-- Problem to work on --
Restate the listing in full, keeping every word as it is.

-- Excerpted data --
━━━━━━━━━━━━━━━━━━━━

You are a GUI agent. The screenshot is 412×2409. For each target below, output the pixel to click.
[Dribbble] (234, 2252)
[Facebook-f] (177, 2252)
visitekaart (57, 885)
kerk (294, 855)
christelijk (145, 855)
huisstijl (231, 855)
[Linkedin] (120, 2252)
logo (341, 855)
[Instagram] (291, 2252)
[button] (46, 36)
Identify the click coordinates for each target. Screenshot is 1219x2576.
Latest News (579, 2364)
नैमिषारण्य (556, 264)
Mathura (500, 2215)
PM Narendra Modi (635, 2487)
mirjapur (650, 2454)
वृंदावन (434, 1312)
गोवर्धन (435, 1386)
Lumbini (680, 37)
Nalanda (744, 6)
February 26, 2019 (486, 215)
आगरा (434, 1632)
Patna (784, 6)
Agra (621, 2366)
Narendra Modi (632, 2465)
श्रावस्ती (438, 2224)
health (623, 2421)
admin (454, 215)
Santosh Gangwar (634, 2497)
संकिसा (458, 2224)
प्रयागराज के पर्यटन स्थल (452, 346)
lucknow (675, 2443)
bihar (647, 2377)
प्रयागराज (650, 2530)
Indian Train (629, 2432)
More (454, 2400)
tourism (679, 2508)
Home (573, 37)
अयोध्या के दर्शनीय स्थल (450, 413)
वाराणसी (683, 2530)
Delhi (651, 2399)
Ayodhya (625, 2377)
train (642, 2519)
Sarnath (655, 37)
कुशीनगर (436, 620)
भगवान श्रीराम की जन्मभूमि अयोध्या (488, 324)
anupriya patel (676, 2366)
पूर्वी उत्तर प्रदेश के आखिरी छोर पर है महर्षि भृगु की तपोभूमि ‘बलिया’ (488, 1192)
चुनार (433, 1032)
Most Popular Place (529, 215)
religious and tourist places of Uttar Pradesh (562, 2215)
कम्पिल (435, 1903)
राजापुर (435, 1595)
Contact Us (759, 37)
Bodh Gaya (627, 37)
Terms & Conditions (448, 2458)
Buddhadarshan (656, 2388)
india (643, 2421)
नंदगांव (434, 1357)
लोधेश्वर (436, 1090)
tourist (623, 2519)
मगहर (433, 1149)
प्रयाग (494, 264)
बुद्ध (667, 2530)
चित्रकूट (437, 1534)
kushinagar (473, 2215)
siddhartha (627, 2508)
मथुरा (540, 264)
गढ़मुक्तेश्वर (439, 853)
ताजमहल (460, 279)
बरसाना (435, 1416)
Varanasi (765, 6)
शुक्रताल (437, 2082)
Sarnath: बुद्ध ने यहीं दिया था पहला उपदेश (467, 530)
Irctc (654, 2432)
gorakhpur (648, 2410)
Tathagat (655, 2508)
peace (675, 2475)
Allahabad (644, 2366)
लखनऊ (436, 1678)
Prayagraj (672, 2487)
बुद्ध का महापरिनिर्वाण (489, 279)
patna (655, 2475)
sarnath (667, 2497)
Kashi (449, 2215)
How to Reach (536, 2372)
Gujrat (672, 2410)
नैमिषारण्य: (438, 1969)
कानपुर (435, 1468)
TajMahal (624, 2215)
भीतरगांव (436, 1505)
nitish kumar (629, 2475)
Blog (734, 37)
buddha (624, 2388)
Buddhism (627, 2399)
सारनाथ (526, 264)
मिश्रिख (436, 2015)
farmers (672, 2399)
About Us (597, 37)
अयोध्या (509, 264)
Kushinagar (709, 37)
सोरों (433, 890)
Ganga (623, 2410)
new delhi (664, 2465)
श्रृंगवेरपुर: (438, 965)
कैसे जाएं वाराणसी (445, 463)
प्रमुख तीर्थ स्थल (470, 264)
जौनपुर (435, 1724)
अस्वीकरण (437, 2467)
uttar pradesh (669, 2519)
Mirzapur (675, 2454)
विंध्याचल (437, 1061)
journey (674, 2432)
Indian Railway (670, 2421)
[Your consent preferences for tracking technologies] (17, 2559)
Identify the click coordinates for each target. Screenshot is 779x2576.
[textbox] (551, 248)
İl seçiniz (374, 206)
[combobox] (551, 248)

━━━━━━━━━━━━━━━━━━━━

-- Task result --
You are a GUI agent. The screenshot is 412×2409. For each target below, output the pixel to click.
[Dribbble] (234, 2252)
[Facebook-f] (177, 2252)
visitekaart (57, 885)
kerk (294, 855)
christelijk (145, 855)
huisstijl (231, 855)
[Linkedin] (120, 2252)
logo (341, 855)
[Instagram] (291, 2252)
[button] (46, 36)
Identify the click coordinates for each target. Screenshot is 1219x2576.
Latest News (579, 2364)
नैमिषारण्य (556, 264)
Mathura (500, 2215)
PM Narendra Modi (635, 2487)
mirjapur (650, 2454)
वृंदावन (434, 1312)
गोवर्धन (435, 1386)
Lumbini (680, 37)
Nalanda (744, 6)
February 26, 2019 (486, 215)
आगरा (434, 1632)
Patna (784, 6)
Agra (621, 2366)
Narendra Modi (632, 2465)
श्रावस्ती (438, 2224)
health (623, 2421)
admin (454, 215)
Santosh Gangwar (634, 2497)
संकिसा (458, 2224)
प्रयागराज के पर्यटन स्थल (452, 346)
lucknow (675, 2443)
bihar (647, 2377)
प्रयागराज (650, 2530)
Indian Train (629, 2432)
More (454, 2400)
tourism (679, 2508)
Home (573, 37)
अयोध्या के दर्शनीय स्थल (450, 413)
वाराणसी (683, 2530)
Delhi (651, 2399)
Ayodhya (625, 2377)
train (642, 2519)
Sarnath (655, 37)
कुशीनगर (436, 620)
भगवान श्रीराम की जन्मभूमि अयोध्या (488, 324)
anupriya patel (676, 2366)
पूर्वी उत्तर प्रदेश के आखिरी छोर पर है महर्षि भृगु की तपोभूमि ‘बलिया’ (488, 1192)
चुनार (433, 1032)
Most Popular Place (529, 215)
religious and tourist places of Uttar Pradesh (562, 2215)
कम्पिल (435, 1903)
राजापुर (435, 1595)
Contact Us (759, 37)
Bodh Gaya (627, 37)
Terms & Conditions (448, 2458)
Buddhadarshan (656, 2388)
india (643, 2421)
नंदगांव (434, 1357)
लोधेश्वर (436, 1090)
tourist (623, 2519)
मगहर (433, 1149)
प्रयाग (494, 264)
बुद्ध (667, 2530)
चित्रकूट (437, 1534)
kushinagar (473, 2215)
siddhartha (627, 2508)
मथुरा (540, 264)
गढ़मुक्तेश्वर (439, 853)
ताजमहल (460, 279)
बरसाना (435, 1416)
Varanasi (765, 6)
शुक्रताल (437, 2082)
Sarnath: बुद्ध ने यहीं दिया था पहला उपदेश (467, 530)
Irctc (654, 2432)
gorakhpur (648, 2410)
Tathagat (655, 2508)
peace (675, 2475)
Allahabad (644, 2366)
लखनऊ (436, 1678)
Prayagraj (672, 2487)
बुद्ध का महापरिनिर्वाण (489, 279)
patna (655, 2475)
sarnath (667, 2497)
Kashi (449, 2215)
How to Reach (536, 2372)
Gujrat (672, 2410)
नैमिषारण्य: (438, 1969)
कानपुर (435, 1468)
TajMahal (624, 2215)
भीतरगांव (436, 1505)
nitish kumar (629, 2475)
Blog (734, 37)
buddha (624, 2388)
Buddhism (627, 2399)
सारनाथ (526, 264)
मिश्रिख (436, 2015)
farmers (672, 2399)
About Us (597, 37)
अयोध्या (509, 264)
Kushinagar (709, 37)
सोरों (433, 890)
Ganga (623, 2410)
new delhi (664, 2465)
श्रृंगवेरपुर: (438, 965)
कैसे जाएं वाराणसी (445, 463)
प्रमुख तीर्थ स्थल (470, 264)
जौनपुर (435, 1724)
अस्वीकरण (437, 2467)
uttar pradesh (669, 2519)
Mirzapur (675, 2454)
विंध्याचल (437, 1061)
journey (674, 2432)
Indian Railway (670, 2421)
[Your consent preferences for tracking technologies] (17, 2559)
Identify the click coordinates for each target. Screenshot is 779x2576.
[textbox] (551, 248)
İl seçiniz (374, 206)
[combobox] (551, 248)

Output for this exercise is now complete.